Here is my data set. I would like to add 5 new columns to mydata with 5 different conditions.
mydata=data.frame(sub=rep(c(1:4),c(3,4,5,5)),t=c(1:3,1:4,1:5,1:5),
y.val=c(10,20,13,
5,7,8,0,
45,17,25,12,10,
40,0,0,5,8))
mydata
sub t y.val
1 1 1 10
2 1 2 20
3 1 3 13
4 2 1 5
5 2 2 7
6 2 3 8
7 2 4 0
8 3 1 45
9 3 2 17
10 3 3 25
11 3 4 12
12 3 5 10
13 4 1 40
14 4 2 0
15 4 3 0
16 4 4 5
17 4 5 8
I would like to add the following 5 (max of 't' column) columns as
mydata$It1=ifelse(mydata$t==1 & mydata$y.val>0,1,0)

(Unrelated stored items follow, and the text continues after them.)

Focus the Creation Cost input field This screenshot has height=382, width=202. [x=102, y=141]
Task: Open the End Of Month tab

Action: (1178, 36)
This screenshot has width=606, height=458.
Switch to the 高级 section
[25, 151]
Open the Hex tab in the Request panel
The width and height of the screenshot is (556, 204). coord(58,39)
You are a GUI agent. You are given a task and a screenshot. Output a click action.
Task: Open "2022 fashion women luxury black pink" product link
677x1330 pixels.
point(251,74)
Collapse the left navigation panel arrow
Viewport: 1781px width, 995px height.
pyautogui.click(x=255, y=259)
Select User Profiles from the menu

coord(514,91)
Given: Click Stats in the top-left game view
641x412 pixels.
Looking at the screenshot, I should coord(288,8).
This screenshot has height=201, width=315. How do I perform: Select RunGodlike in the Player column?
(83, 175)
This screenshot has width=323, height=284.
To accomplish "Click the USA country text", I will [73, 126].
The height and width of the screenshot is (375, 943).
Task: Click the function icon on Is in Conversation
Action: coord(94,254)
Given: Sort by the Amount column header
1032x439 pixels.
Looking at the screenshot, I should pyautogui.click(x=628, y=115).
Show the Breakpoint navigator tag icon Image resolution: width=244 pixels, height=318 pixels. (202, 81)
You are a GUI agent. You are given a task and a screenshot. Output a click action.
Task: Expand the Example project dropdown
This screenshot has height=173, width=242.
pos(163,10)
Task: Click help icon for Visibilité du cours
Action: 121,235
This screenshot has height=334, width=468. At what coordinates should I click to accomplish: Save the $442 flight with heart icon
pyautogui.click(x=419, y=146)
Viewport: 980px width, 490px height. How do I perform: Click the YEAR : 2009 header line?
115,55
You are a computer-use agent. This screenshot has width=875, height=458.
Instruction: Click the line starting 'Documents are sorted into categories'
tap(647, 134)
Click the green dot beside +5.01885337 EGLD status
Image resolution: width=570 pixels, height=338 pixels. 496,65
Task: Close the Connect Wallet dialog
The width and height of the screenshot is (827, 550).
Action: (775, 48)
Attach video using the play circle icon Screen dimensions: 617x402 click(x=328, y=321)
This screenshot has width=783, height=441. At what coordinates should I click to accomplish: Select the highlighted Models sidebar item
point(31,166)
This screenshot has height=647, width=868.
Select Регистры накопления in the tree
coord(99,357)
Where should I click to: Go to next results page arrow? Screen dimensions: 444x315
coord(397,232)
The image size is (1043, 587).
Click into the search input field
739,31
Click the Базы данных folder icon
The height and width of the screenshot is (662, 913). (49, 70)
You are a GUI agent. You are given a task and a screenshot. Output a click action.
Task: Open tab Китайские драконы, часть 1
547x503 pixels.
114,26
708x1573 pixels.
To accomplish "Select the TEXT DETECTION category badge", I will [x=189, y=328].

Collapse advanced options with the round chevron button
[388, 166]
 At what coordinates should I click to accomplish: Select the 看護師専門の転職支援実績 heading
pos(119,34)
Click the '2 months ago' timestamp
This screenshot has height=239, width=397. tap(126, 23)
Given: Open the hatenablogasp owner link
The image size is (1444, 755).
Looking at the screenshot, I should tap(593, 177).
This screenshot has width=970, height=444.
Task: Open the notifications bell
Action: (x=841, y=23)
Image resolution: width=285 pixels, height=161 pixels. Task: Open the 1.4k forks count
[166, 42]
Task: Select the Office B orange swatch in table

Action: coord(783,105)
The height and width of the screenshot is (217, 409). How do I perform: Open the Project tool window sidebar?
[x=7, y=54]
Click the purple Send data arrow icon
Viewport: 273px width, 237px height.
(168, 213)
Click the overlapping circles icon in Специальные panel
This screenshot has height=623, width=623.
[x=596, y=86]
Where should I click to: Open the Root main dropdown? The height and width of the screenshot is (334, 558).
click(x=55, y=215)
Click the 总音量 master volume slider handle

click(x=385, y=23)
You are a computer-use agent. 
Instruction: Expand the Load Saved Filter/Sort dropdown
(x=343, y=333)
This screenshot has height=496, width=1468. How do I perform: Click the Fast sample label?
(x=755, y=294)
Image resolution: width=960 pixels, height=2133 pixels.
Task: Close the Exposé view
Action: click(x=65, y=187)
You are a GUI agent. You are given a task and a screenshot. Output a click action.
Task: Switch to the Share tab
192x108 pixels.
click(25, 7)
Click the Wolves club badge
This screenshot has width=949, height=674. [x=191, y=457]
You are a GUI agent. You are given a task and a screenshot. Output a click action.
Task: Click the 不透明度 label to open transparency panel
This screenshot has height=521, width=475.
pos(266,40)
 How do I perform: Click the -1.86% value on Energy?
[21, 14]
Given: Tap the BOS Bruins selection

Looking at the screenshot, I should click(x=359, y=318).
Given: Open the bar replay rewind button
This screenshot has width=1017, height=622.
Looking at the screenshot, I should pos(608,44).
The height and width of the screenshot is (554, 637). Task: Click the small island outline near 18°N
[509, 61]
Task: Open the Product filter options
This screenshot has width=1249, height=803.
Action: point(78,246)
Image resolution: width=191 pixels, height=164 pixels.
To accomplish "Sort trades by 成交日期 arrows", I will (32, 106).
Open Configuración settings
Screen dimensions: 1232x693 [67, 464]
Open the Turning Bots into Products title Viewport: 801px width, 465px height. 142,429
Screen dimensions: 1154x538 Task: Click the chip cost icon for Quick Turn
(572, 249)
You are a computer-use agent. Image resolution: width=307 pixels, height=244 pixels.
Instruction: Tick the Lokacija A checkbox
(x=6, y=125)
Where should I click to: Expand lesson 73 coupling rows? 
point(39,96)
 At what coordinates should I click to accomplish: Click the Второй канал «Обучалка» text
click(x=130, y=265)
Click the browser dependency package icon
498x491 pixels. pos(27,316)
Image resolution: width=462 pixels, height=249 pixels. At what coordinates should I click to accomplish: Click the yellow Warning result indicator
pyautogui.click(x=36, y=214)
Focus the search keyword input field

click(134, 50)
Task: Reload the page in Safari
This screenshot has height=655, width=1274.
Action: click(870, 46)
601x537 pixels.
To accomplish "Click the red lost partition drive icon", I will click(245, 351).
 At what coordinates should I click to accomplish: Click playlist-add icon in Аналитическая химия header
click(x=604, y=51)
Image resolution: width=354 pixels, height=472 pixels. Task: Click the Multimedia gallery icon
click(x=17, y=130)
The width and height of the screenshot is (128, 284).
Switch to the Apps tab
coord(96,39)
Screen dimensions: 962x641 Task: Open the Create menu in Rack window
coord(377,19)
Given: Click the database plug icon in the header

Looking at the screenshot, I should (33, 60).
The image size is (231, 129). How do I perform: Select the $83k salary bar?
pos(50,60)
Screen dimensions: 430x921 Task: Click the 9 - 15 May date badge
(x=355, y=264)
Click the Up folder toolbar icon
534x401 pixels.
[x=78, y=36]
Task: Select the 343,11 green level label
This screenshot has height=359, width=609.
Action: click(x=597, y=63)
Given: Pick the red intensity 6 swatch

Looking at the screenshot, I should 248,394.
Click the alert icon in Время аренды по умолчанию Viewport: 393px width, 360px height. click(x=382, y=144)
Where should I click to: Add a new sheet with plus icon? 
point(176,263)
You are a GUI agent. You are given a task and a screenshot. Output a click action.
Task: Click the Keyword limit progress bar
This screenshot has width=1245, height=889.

mydata$It2=ifelse(mydata$t==2 & mydata$y.val>0,1,0)
mydata$It3=ifelse(mydata$t==3 & mydata$y.val>0,1,0)
mydata$It4=ifelse(mydata$t==4 & mydata$y.val>0,1,0)
mydata$It5=ifelse(mydata$t==5 & mydata$y.val>0,1,0)
Here is the expected outcome.
> mydata
sub t y.val It1 It2 It3 It4 It5
1 1 1 10 1 0 0 0 0
2 1 2 20 0 1 0 0 0
3 1 3 13 0 0 1 0 0
4 2 1 5 1 0 0 0 0
5 2 2 7 0 1 0 0 0
6 2 3 8 0 0 1 0 0
7 2 4 0 0 0 0 0 0
8 3 1 45 1 0 0 0 0
9 3 2 17 0 1 0 0 0
10 3 3 25 0 0 1 0 0
11 3 4 12 0 0 0 1 0
12 3 5 10 0 0 0 0 1
13 4 1 40 1 0 0 0 0
14 4 2 0 0 0 0 0 0
15 4 3 0 0 0 0 0 0
16 4 4 5 0 0 0 1 0
17 4 5 8 0 0 0 0 1
I appreciate your help if it can be written as a function using for loop or any other technique.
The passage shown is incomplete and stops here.